Three Trends to Anticipate with Circadian Lighting


Mar 9, 2020 | 5 comments

With the 2018 Strategies Unlimited LED market forecast reporting that global indoor luminaire revenue alone will represent over $70 billion by 2022, the solid-state lighting (SSL) industry is experience massive growth on a national and global scale, with significant traction in human-centric applications. Although current LED lighting has unprecedented energy efficiency, we’re still illuminating our homes with more light at night. These bright light signals at night play a major role in our mental and physical health, as light is the key synchronizer of circadian rhythm. As a result, there’s been an industry shift to developing circadian LED lighting to account for the immense impact light has on physiology.

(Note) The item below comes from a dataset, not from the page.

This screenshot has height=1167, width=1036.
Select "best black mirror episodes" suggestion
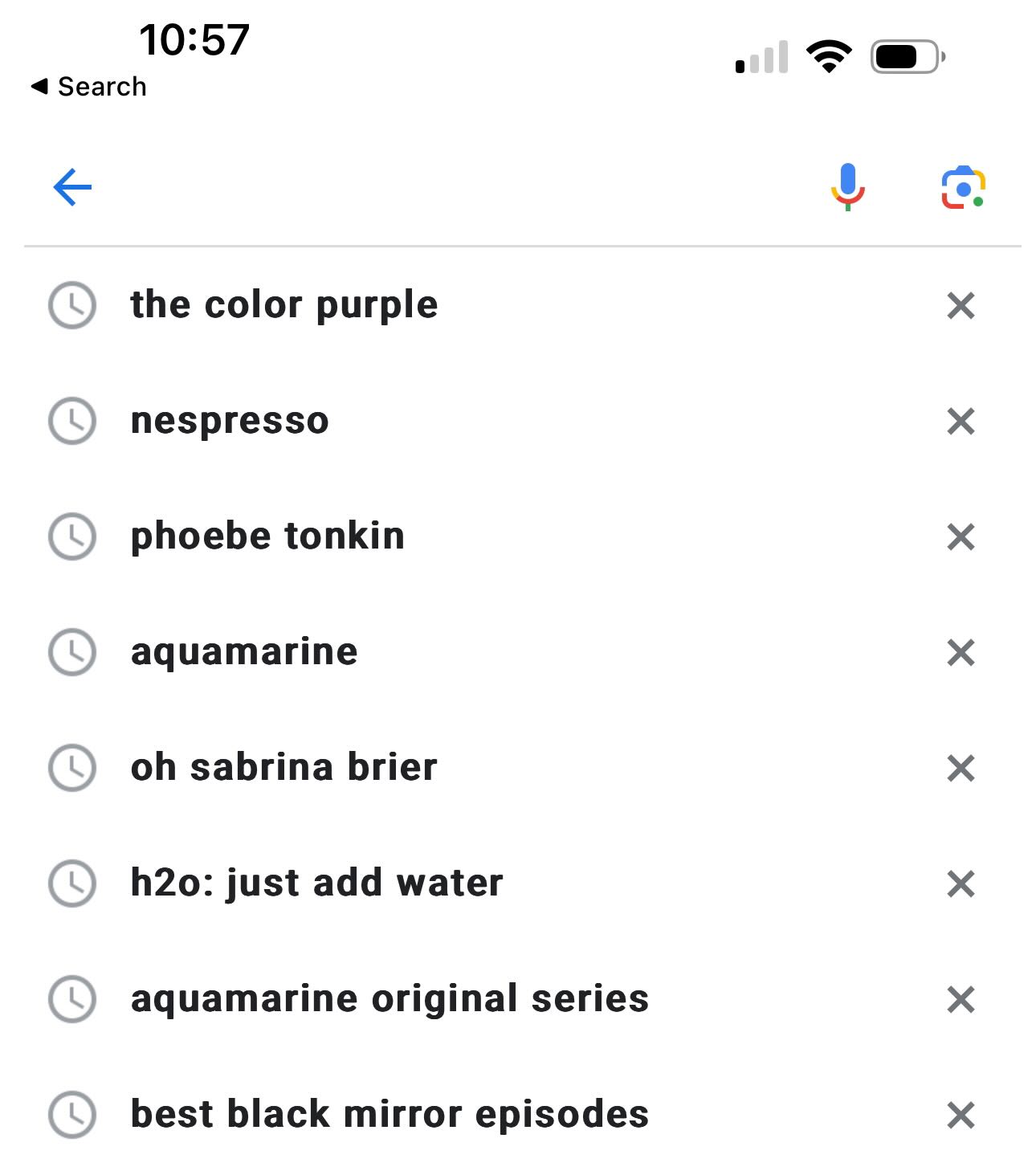pos(390,1115)
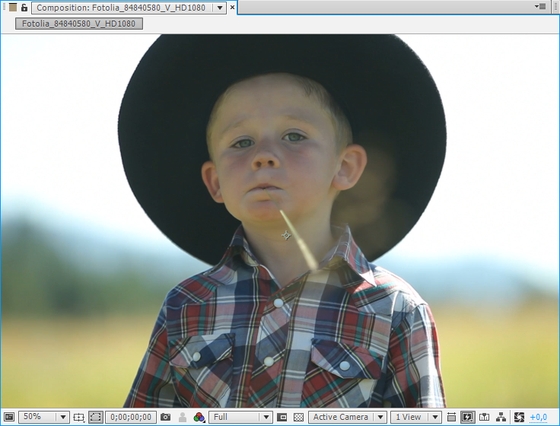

While the lighting design community heavily embraced circadian lighting in 2018, most of these human-centric lighting designs will not be implemented until this year, or the next. Thus, 2019 will be a transformative year for circadian lighting as it addresses the following three trends.

The end of skepticism

The biggest challenge with circadian lighting traditionally is skepticism. Lighting overall is highly undervalued, from both a design standpoint and a biological effects standpoint. Luckily, there is culminated evidence that circadian disruption leads to a whole host of increased health risks, such as risk of Type 2 diabetes, cardiovascular disease, metabolic disease, and mental health issues such as attention deficit disorders, insomnia, bipolar disorder and depression.1–4 With a growing understanding that the effects of circadian disruption are more prevalent in today’s society because of our time indoors, designers, manufacturers, and consumers alike are starting to realize that our indoor environment is not providing the benefits we need.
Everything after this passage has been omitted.